**WHAT IS NEEDED**
Look through the entries below and return all lines including the word "number".

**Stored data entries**
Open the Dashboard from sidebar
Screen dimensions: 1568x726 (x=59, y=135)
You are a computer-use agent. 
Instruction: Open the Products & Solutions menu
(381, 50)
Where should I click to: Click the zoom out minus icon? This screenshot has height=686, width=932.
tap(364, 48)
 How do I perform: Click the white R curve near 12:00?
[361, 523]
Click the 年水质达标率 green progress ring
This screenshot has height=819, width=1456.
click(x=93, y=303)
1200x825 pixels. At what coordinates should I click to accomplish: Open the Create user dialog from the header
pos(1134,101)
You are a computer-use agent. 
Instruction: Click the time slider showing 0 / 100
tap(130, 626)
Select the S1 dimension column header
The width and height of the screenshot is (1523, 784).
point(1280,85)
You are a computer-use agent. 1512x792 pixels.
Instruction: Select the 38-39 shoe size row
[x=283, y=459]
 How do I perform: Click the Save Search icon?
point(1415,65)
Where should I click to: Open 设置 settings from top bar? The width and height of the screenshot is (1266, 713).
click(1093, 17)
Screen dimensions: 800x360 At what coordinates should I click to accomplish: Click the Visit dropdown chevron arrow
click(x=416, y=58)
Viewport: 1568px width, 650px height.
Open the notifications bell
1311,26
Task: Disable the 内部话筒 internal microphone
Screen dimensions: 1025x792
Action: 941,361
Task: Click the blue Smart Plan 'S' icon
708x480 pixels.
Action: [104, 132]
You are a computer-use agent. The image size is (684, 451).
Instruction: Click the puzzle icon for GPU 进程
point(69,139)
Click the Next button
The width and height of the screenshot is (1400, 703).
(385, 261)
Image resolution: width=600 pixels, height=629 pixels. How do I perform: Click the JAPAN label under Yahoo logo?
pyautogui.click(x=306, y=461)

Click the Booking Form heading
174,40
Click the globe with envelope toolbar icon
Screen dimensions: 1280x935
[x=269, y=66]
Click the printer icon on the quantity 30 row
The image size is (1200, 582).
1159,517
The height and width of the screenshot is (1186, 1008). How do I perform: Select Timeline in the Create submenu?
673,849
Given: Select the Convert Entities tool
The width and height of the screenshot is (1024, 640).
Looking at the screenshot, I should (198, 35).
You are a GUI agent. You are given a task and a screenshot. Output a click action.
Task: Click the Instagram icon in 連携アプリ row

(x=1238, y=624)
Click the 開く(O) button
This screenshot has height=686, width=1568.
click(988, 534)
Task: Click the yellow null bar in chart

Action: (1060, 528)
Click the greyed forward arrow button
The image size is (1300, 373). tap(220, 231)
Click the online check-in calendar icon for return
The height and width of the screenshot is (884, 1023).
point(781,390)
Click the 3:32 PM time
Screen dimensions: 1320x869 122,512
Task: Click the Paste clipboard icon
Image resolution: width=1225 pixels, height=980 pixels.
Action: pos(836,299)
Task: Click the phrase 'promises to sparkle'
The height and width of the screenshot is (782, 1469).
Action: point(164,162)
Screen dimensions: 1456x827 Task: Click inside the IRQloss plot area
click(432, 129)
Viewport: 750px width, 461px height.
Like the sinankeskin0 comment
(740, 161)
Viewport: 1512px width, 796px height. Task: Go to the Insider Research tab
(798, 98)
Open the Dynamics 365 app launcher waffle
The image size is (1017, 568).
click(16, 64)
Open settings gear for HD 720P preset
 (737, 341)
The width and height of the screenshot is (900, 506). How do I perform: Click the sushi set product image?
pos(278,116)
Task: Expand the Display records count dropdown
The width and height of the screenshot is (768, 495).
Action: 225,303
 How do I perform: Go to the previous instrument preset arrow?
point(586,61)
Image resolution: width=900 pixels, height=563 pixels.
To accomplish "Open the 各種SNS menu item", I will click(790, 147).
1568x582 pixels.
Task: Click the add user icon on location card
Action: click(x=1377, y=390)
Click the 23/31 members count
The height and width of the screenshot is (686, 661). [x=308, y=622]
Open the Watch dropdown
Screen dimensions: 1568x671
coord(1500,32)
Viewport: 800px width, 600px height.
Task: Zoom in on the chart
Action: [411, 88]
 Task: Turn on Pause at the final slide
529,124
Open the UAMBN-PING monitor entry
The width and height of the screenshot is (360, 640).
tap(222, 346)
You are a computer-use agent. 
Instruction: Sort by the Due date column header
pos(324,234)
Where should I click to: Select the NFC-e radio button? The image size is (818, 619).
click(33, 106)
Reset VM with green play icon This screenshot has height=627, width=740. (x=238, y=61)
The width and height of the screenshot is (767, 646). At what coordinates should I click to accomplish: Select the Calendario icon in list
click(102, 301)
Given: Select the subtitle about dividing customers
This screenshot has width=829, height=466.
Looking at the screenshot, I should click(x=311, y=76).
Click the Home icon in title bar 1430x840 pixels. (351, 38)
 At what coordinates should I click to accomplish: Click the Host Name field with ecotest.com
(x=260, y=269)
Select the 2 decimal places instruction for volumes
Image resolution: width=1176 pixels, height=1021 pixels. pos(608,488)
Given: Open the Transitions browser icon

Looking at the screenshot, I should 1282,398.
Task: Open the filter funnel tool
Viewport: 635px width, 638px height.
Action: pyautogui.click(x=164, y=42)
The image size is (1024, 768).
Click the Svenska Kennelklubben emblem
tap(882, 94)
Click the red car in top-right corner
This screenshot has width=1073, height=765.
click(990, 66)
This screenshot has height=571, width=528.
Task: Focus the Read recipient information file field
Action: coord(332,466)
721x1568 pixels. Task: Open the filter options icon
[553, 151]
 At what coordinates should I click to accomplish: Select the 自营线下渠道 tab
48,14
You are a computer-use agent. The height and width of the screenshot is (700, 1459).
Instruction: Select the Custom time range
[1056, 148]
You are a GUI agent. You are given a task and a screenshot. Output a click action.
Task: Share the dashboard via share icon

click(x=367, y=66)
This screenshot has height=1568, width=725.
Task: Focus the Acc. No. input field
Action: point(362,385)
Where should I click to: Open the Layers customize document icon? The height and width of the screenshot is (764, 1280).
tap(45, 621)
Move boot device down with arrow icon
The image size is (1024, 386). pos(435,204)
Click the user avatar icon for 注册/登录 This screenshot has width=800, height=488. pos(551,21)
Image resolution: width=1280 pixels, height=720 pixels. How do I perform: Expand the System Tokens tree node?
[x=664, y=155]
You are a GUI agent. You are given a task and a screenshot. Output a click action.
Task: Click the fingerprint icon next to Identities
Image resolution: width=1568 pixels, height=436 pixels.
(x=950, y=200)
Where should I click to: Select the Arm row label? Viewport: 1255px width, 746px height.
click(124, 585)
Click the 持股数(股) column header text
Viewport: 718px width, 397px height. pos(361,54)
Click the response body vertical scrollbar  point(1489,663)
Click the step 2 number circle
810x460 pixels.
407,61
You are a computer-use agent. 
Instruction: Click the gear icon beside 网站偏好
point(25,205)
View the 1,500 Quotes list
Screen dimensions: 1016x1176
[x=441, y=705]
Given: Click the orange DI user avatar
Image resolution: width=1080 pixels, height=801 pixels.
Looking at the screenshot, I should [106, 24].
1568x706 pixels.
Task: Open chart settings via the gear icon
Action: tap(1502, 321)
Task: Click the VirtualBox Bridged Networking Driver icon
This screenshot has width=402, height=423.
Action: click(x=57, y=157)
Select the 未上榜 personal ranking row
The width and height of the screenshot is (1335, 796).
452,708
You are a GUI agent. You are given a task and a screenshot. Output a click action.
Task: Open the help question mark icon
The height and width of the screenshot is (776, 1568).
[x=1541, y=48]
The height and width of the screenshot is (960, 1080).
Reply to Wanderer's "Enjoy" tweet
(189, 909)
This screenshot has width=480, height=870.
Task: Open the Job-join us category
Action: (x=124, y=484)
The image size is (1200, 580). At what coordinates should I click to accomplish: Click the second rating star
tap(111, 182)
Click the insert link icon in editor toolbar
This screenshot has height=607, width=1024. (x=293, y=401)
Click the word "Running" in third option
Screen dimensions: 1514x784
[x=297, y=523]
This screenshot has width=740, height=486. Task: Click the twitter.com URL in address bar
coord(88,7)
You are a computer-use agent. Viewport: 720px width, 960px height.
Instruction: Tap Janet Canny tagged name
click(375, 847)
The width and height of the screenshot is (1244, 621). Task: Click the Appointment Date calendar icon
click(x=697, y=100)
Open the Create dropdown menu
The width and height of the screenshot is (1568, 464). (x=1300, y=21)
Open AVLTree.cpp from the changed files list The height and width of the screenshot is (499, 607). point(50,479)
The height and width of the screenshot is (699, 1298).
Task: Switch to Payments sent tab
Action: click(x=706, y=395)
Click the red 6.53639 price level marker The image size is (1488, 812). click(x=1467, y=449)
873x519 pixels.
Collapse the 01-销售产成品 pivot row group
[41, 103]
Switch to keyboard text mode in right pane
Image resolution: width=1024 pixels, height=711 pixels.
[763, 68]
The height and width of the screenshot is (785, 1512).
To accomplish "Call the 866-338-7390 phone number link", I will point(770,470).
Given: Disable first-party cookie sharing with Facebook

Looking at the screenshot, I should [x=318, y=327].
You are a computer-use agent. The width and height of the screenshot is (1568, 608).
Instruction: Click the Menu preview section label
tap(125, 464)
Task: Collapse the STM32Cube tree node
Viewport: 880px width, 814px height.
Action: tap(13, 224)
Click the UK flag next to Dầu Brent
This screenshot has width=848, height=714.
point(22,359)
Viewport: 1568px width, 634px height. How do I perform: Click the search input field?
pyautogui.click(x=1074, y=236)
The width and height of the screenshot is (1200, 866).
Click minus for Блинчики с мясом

**EXPECTED ANSWER**
Click the step 2 number circle
To accomplish "Call the 866-338-7390 phone number link", I will point(770,470).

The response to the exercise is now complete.